We conducted temporal analysis (Appendix 2 Figure 2) and Bayesian molecular clock modeling (8,137 recombination-filtered SNPs) to estimate the temporal dynamics and evolutionary divergence of V. cholerae clades circulating in Thailand and worldwide (Figure 3). The clades exhibited clear evolutionary patterns over time, and the statistical analysis was well supported (effective sample size >200), indicating that the estimated divergence times were reliable. Thailand clades were closely related to other South Asia clades: TH1 corresponded to BD-2 (MAB004 and MAB006), TH2 to BD-1 (MAB001), TH3 to BD-2 (HCIS-055B, BGD133, and IDH-7956), and TH4 to BD-1.2 (DMAVC-4, -8, -17, -18, and -19). In Bangladesh, BD-1 and BD-2 have been the 2 most prominent clades during the past 2 decades, with BD-1.2 emerging more recently and responsible for a massive 2022 cholera outbreak (12).

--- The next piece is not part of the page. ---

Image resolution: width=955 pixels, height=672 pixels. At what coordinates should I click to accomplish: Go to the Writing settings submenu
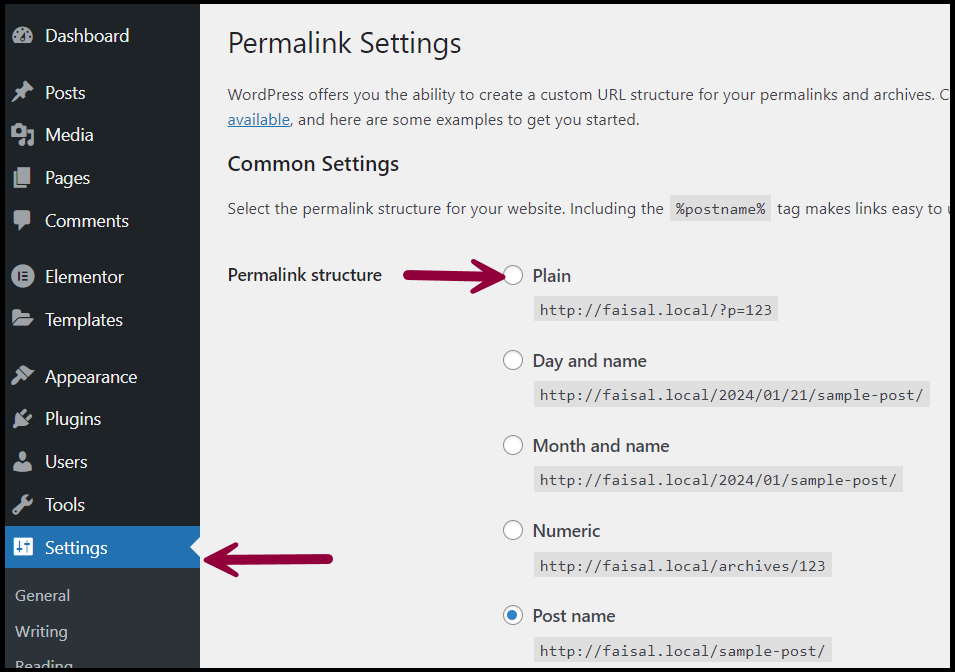41,632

This study confirmed that Thailand experienced multiple independent waves of cholera during 2007–2025, primarily associated with repeated introductions of V. cholerae O1 strains from South Asia. Outbreak clades in Thailand during period I (2007–2012) were most closely related to the prominent BD-1 and BD-2 clades in Bangladesh. During period II (2015–2016), 3 distinct waves emerged in both the northwestern and southern regions of Thailand, and the southern isolates exhibited multilocus variable-number tandem-repeat analysis profiles identical to strains predominant in Mandalay, Myanmar, 6 months earlier (13), suggesting direct cross-border introductions. By period III (2024–2025), most cholera cases in Thailand were imported, primarily from Myanmar, which reported >2,000 cases in 2024 (1). Of note, CTX-3b isolates in Thailand were first detected in period III and belonged to the recently emerged BD-1.2 clade, responsible for a massive 2022 cholera outbreak in Bangladesh. Although our phylogenetic data highlight repeated introductions as the primary driver of outbreaks, the potential role of long-term environmental persistence cannot be ruled out owing to a lack of systematic environmental genomic data.
Our analysis also revealed non-7PET (El Tor sister, sequence type [ST] 75) isolates: 6 of the 7 we detected lacked cholera toxin genes and 1 was the toxigenic strain MS6 previously described in a border area in 2008 (14). During 2010–2020, ST75, rather than ST69, the major seventh pandemic lineage, emerged as the dominant clonal group in China and South Africa (15).
Although the geographic spread and origins of ST75 in Thailand remain unclear, our findings demonstrate the importance of continuous genomic surveillance for elucidating cholera transmission dynamics and informing outbreak response strategies. To translate our data into public health action, implementing routine genomic sequencing at border checkpoints and establishing a real-time data sharing framework with regional partners, particularly with Myanmar, Bangladesh, and India, is essential for the early detection and mitigation of future cholera waves in the South Asia region.
Dr. Okada is an associate professor at The University of Osaka whose research interests focus on the prevention and control of diarrheal diseases caused by Vibrio cholerae and other enteropathogens of significant public health concern.